### INPUT:
━━━━━━━━━━━━━━━━

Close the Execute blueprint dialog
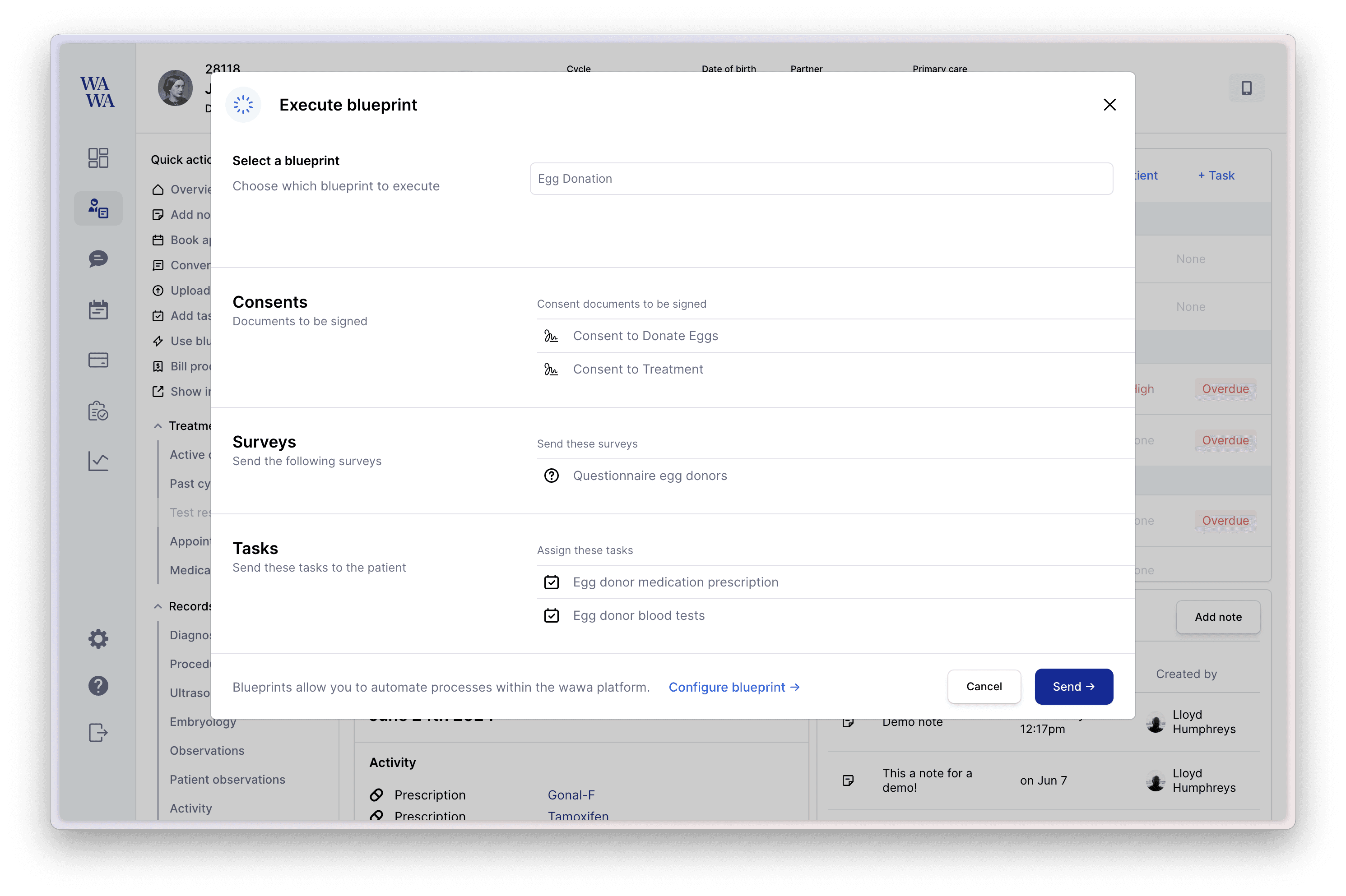This screenshot has width=1346, height=896. click(x=1109, y=105)
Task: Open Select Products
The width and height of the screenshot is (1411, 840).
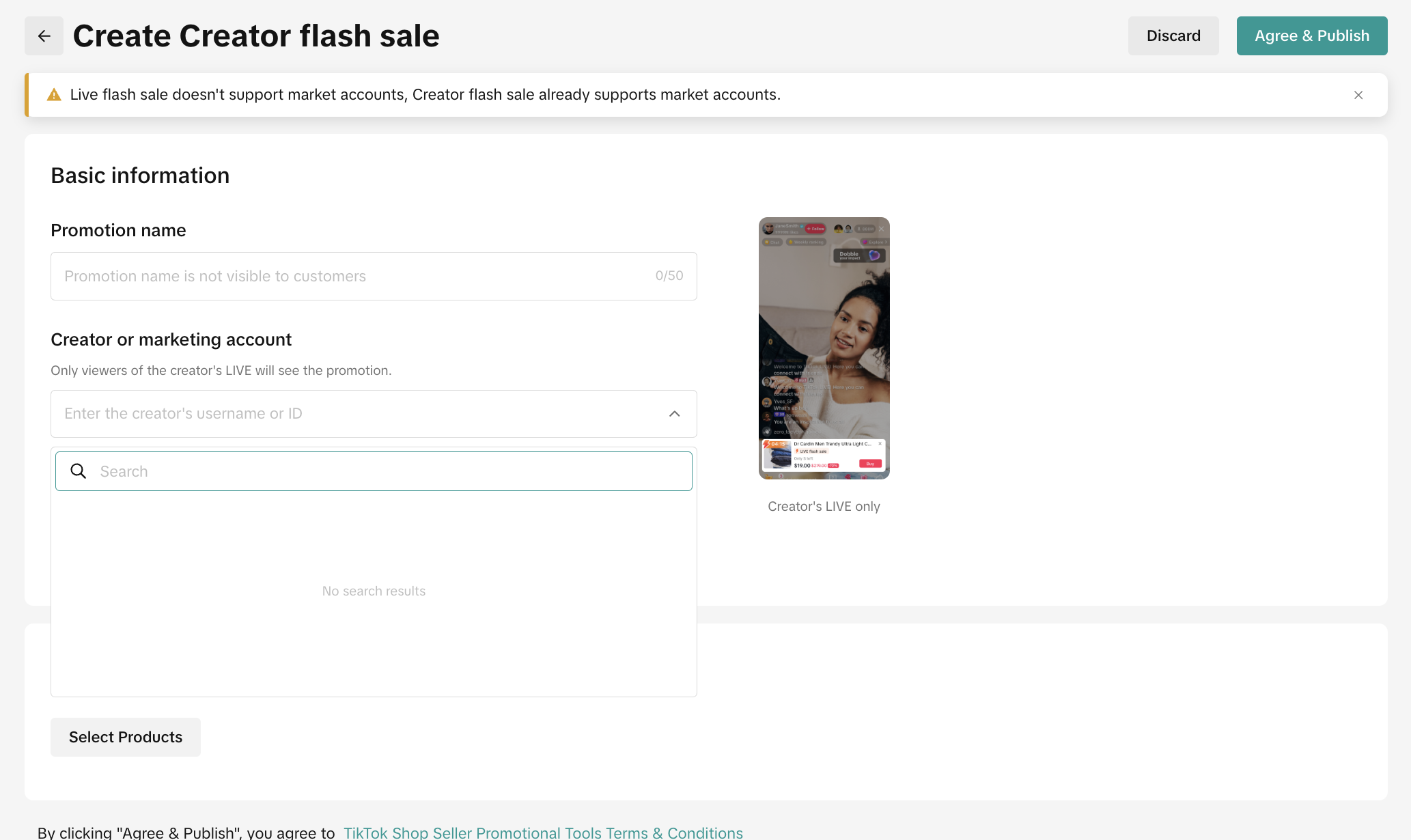Action: (126, 737)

━━━━━━━━━━━━━━━━

### THE PROBLEM:
Return all records verbatim and drop the pictures.

### RESULT:
Close the Execute blueprint dialog
This screenshot has width=1346, height=896. click(x=1109, y=105)
Task: Open Select Products
The width and height of the screenshot is (1411, 840).
Action: (126, 737)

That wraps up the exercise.